What really impressed me was how she engaged me in conversation about my interest in photography, learned that I had just made a big brand switch, and would be gearing up in the months ahead. She said “it sounds like you’ll want to know about our Canon Professional Services program.” Beautiful presumptive selling! She treated me like an industry professional, she presumed I have big bucks to spend on their lenses, and she didn’t question whether I’d even qualify for the VIP program.
Who Are Your VIP Customers?
As a wanna-be hobbyist I’d heard about these VIP programs, and secretly lusted to qualify, let alone to be invited. I recalled chatting with famed SR-71 pilot and author Brian Shul about cameras years ago and being more impressed by his Nikon Professional Shooter card than his speed records. The deal is amazing. For them – and this is the model I wonder if any of my readers have considered to build brand loyalty.
I pay them $300 per year, but only if I have enough Canon equipment to earn the points to qualify. To qualify for this level, you need to own several top-tier custom scoped rifles worth of gear. Thankfully my Nikon gear sales funded the transition.
I have to register all my equipment with them by serial number to prove that I “qualify” – so now they know everything about their customer. I get discounts and free shipping on service, which I never seem to need. I get a “free” lens strap – not sold in stores.
My favorite part is that I can request them to send me equipment for evaluation with no charge for shipping, and a week to play with them. As I’m editing this paragraph, the FedEx guy just dropped off a $2300 lens. It’s a good way to pick the right next lens, but mostly just fun. Also handy for hobbyist banter (“yeah I tried that one…”) There’s no more effective sales tool than an extended test drive. And they know exactly what products their customers are considering.
But not only does the VIP program provide valuable market data and help to sell, it intensifies customer loyalty.
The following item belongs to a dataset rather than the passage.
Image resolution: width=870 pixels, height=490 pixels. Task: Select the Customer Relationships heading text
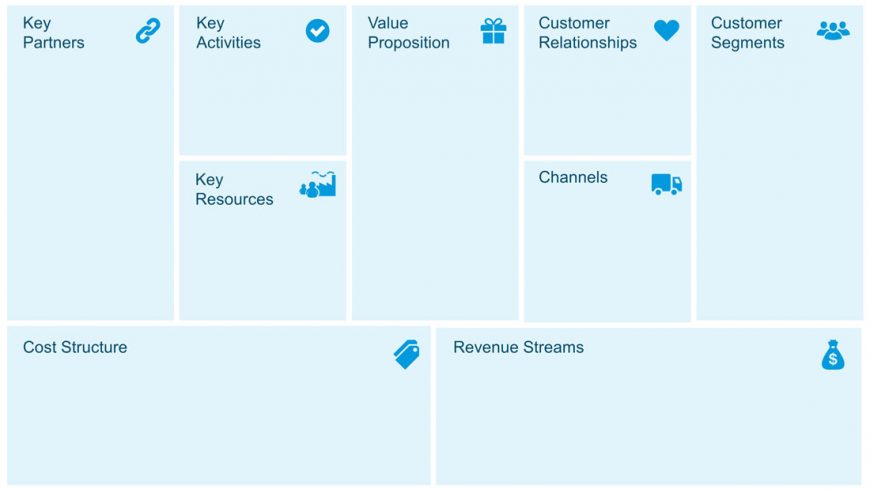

I have to add one more thing: as I was increasing my ownership “points” to qualify for the next level, it actually motivated my decisions of what to buy. I don’t think it changed anything, but it was a real consideration in each decision, and might have accelerated my acquisitions. I also have to add that I have no illusion that there’s anything sensible, rational, analytical, or logical about this membership on my end. No, it’s all emotional. Like most of your customers’ decisions even when you and 90% of them would deny it. As emotional as “Ford vs. Chevy.”
My question for firearms industry executives is whether a VIP program might add enough value for your customers that they’ll actually pay you to market to them this way? I know every gun bunny wants to be a “sponsored shooter” and get free stuff, but why not have something for the aspiring competitor that feels the same?
Even as I know there are real pros that Canon just sends free stuff to, it still feels good to tell myself that I’m one of them at least superficially. Imagine offering your customers a “Sponsored Shooter Program” (SSP) membership that got them a Spandex jersey, direct buy discounts, first crack at new products, test and evaluation opportunities, and the works, for which THEY pay YOU. All while your actual sponsored shooters are getting the same free stuff all the wannabees are begging for. Add in factory tours, and invitation-only hunting/shooting/travel packages (profitable for you) and it could be irresistible to your most valuable customers.
You’re probably wondering about now: “When’s Ben going to introduce his own VIP program?” And you’ll be disappointed. I hope all my clients feel like VIPs, and if there’s any way I can enhance the experience, just let me know. Free T-shirt?